Did American geographical growth help or hinder national unity?

            Debates regarding the contribution of America’s geographical growth towards its achievement of national unity have been in existence for years. Several people still believe that America has not yet experienced national unity while others believe that the country is united than ever before. The partial geographical growth among states has led to even more divergent opinions on whether a country is really united or not. According to Basil Hall, one of the greatest British adventurers of the 19th century, there were large tracks of unoccupied land in America in the early 1800s (Hall, 1829). In reality, the American geographical growth has hindered national unity because it has led to large economic inequality among the minority groups and the whites who are often viewed as a more privileged community than others.
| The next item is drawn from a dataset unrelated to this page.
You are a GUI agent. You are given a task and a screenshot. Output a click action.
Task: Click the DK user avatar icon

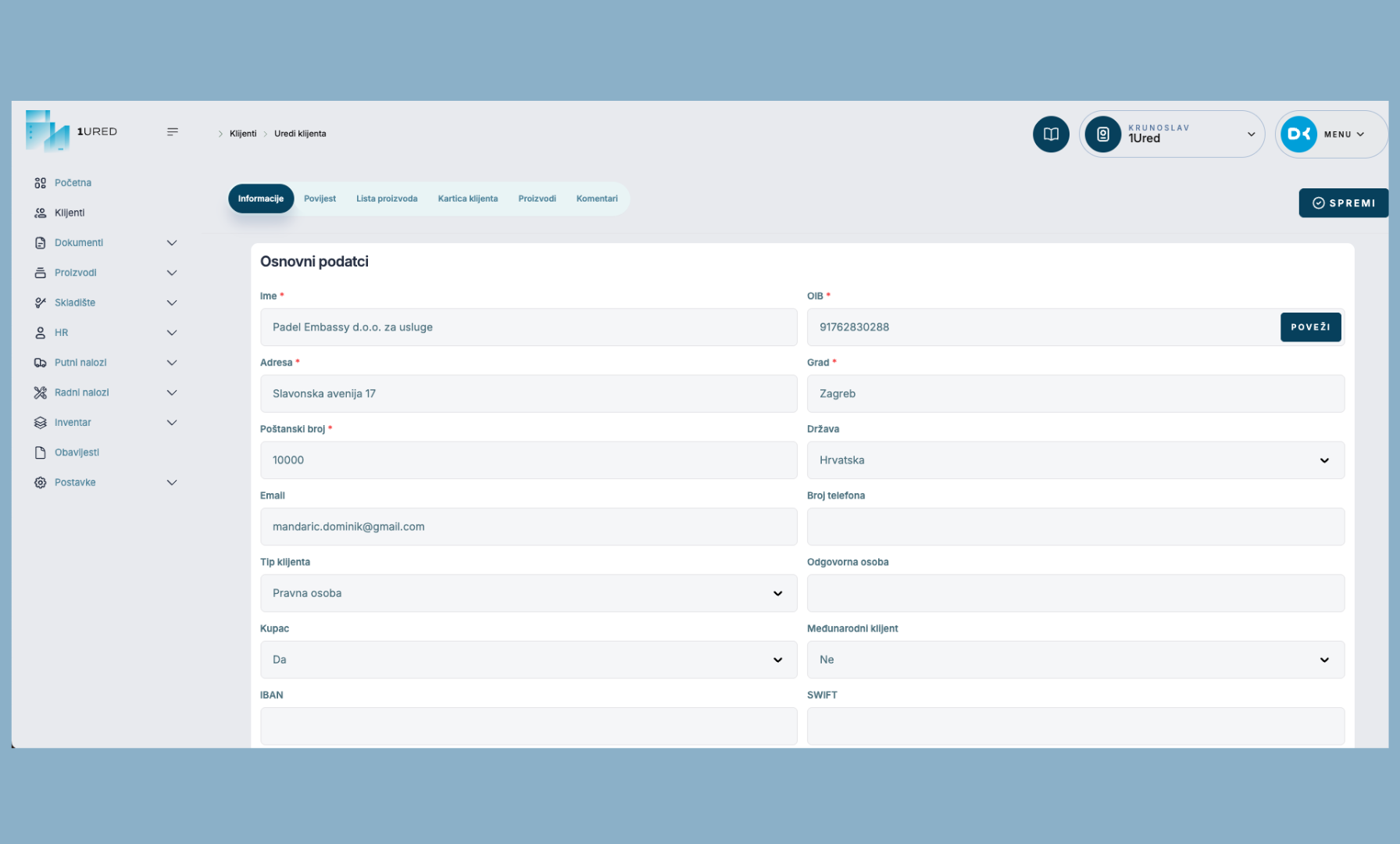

            It is apparently true that American geographical growth has led to intense class wars in the country. The majority of the minority groups consider themselves less privileged and fault the government for their economic positions in their states. Such wrangles originate from the historical biased distribution of resources across America. From the primary resource, Missouri Controversy Documents, 1819-1920, over representation of the Southerners in the federal government was discussed. The Virginians, for example, were privileged to hold the presidency for a span of thirty-two years, meaning that by this time, more resources were channeled to the same state, leaving aside other member states (Pitkin, 1940). Such massive differences in the allocation of resources led to the drafting of several amendments including the Tallmadge amendment of 1819. It is, therefore worth stressing that there is no way a country would become united when some states were getting more benefits from the presidency and federal government at the expense of others.

            The geographical growth has also led to the spread of divisive politics across America, hence leading to more disunity rather than unity. For so long, the Democratic party has been linked to the people of minority groups including African Americans, Hispanic Americans, and so much more. The political agenda of such parties have, therefore, been aligned to meet the demands of their followers. The same applied to the Republican Party, which has for centuries been accused of propagating capitalist ideologies in the nation (Pitkin, 1940). With these differing opinions, Americans have been divided along political party lines. In the recent past, the divisions have led to an exchange of insulting words among the top seating government leaders, a trend that has led to worse political discussions across the social media channels. It, is, therefore, high time for both federal and state governments to enhance equal distribution of resources across states.

            Overall, American geographical growth has led to more divisions among racial groups and disunity than ever before. As explained in this resourceful paper, the trickle-down effect of the nation’s geographical growth has not benefited everyone in the country. To date, more Americans are left homeless, as others live below the poverty levels. Such differences in the economic standards among citizens have fueled more discussions on the increasing wealth gap between the rich and the poor. The differences in political ideologies touching on the biased geographical growth have led to more disunity than ever before. It, is, therefore, crucial for the ruling government to impose fair regulations that support the minority groups and large groups of families who languish in poverty. Such laws should, therefore, consider balanced geographical growth and development without focusing on the few rich communities alone.


Hall, B. (1829). Travels in North America, in the Years 1827 and 1828 (Vol. 1). Carey, Lee & Carey.

Pitkin, T. M. (1940). “Western Republicans and the Tariff in 1860.” The Mississippi Valley Historical Review27(3), 401-420.